◆ DO THIS ◆
Copy the following items word for word.

◆ RECORDS FOR THE EXERCISE ◆
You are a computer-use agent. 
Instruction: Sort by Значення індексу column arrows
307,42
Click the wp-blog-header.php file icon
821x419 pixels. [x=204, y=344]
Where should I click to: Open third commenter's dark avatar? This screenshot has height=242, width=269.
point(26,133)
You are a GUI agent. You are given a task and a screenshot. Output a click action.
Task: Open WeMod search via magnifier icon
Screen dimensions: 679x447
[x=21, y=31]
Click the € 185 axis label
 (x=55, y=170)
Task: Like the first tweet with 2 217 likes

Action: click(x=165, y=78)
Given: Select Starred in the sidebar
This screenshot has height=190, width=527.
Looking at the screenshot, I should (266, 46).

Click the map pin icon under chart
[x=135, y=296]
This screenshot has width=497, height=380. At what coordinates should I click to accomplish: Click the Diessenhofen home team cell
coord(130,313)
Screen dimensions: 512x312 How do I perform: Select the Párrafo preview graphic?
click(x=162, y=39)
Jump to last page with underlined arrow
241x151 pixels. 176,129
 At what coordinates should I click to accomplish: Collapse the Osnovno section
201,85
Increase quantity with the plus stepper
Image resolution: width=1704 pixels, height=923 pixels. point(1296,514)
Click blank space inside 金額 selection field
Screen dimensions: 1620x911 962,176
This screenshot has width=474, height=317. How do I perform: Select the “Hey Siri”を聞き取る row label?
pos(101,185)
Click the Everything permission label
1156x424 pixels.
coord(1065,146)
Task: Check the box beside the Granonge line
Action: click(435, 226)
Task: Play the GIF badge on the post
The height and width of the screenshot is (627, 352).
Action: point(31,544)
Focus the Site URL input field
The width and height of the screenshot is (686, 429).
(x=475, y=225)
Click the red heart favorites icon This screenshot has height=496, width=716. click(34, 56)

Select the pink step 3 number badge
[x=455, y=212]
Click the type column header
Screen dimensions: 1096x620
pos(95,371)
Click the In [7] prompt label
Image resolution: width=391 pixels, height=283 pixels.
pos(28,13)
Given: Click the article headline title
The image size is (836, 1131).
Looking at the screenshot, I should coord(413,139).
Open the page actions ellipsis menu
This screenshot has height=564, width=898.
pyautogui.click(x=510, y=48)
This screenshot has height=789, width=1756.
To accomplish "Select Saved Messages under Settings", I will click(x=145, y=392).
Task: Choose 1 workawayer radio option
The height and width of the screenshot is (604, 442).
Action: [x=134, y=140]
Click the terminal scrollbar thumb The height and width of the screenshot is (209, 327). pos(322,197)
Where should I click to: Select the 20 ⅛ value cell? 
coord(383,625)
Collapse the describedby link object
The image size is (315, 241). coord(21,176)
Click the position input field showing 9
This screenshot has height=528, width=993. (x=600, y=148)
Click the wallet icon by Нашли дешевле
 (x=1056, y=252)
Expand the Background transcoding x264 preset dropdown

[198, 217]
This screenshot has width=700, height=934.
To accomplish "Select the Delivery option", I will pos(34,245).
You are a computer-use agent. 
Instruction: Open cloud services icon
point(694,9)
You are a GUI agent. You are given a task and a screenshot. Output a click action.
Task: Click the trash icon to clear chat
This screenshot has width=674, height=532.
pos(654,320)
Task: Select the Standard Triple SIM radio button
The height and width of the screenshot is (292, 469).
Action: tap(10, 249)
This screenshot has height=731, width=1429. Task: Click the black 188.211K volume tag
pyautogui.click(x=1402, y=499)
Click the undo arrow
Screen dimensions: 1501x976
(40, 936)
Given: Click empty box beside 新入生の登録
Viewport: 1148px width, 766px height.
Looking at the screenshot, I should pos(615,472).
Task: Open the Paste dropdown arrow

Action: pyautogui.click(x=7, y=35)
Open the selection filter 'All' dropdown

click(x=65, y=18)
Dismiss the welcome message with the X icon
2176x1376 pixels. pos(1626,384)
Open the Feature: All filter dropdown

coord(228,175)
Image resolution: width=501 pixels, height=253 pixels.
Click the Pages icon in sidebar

◆ ANSWER TO THE TASK ◆
You are a computer-use agent. 
Instruction: Sort by Значення індексу column arrows
307,42
Click the wp-blog-header.php file icon
821x419 pixels. [x=204, y=344]
Where should I click to: Open third commenter's dark avatar? This screenshot has height=242, width=269.
point(26,133)
You are a GUI agent. You are given a task and a screenshot. Output a click action.
Task: Open WeMod search via magnifier icon
Screen dimensions: 679x447
[x=21, y=31]
Click the € 185 axis label
 (x=55, y=170)
Task: Like the first tweet with 2 217 likes

Action: click(x=165, y=78)
Given: Select Starred in the sidebar
This screenshot has height=190, width=527.
Looking at the screenshot, I should (266, 46).

Click the map pin icon under chart
[x=135, y=296]
This screenshot has width=497, height=380. At what coordinates should I click to accomplish: Click the Diessenhofen home team cell
coord(130,313)
Screen dimensions: 512x312 How do I perform: Select the Párrafo preview graphic?
click(x=162, y=39)
Jump to last page with underlined arrow
241x151 pixels. 176,129
 At what coordinates should I click to accomplish: Collapse the Osnovno section
201,85
Increase quantity with the plus stepper
Image resolution: width=1704 pixels, height=923 pixels. point(1296,514)
Click blank space inside 金額 selection field
Screen dimensions: 1620x911 962,176
This screenshot has width=474, height=317. How do I perform: Select the “Hey Siri”を聞き取る row label?
pos(101,185)
Click the Everything permission label
1156x424 pixels.
coord(1065,146)
Task: Check the box beside the Granonge line
Action: click(435, 226)
Task: Play the GIF badge on the post
The height and width of the screenshot is (627, 352).
Action: point(31,544)
Focus the Site URL input field
The width and height of the screenshot is (686, 429).
(x=475, y=225)
Click the red heart favorites icon This screenshot has height=496, width=716. click(34, 56)

Select the pink step 3 number badge
[x=455, y=212]
Click the type column header
Screen dimensions: 1096x620
pos(95,371)
Click the In [7] prompt label
Image resolution: width=391 pixels, height=283 pixels.
pos(28,13)
Given: Click the article headline title
The image size is (836, 1131).
Looking at the screenshot, I should coord(413,139).
Open the page actions ellipsis menu
This screenshot has height=564, width=898.
pyautogui.click(x=510, y=48)
This screenshot has height=789, width=1756.
To accomplish "Select Saved Messages under Settings", I will click(x=145, y=392).
Task: Choose 1 workawayer radio option
The height and width of the screenshot is (604, 442).
Action: [x=134, y=140]
Click the terminal scrollbar thumb The height and width of the screenshot is (209, 327). pos(322,197)
Where should I click to: Select the 20 ⅛ value cell? 
coord(383,625)
Collapse the describedby link object
The image size is (315, 241). coord(21,176)
Click the position input field showing 9
This screenshot has height=528, width=993. (x=600, y=148)
Click the wallet icon by Нашли дешевле
 (x=1056, y=252)
Expand the Background transcoding x264 preset dropdown

[198, 217]
This screenshot has width=700, height=934.
To accomplish "Select the Delivery option", I will pos(34,245).
You are a computer-use agent. 
Instruction: Open cloud services icon
point(694,9)
You are a GUI agent. You are given a task and a screenshot. Output a click action.
Task: Click the trash icon to clear chat
This screenshot has width=674, height=532.
pos(654,320)
Task: Select the Standard Triple SIM radio button
The height and width of the screenshot is (292, 469).
Action: tap(10, 249)
This screenshot has height=731, width=1429. Task: Click the black 188.211K volume tag
pyautogui.click(x=1402, y=499)
Click the undo arrow
Screen dimensions: 1501x976
(40, 936)
Given: Click empty box beside 新入生の登録
Viewport: 1148px width, 766px height.
Looking at the screenshot, I should pos(615,472).
Task: Open the Paste dropdown arrow

Action: pyautogui.click(x=7, y=35)
Open the selection filter 'All' dropdown

click(x=65, y=18)
Dismiss the welcome message with the X icon
2176x1376 pixels. pos(1626,384)
Open the Feature: All filter dropdown

coord(228,175)
Image resolution: width=501 pixels, height=253 pixels.
Click the Pages icon in sidebar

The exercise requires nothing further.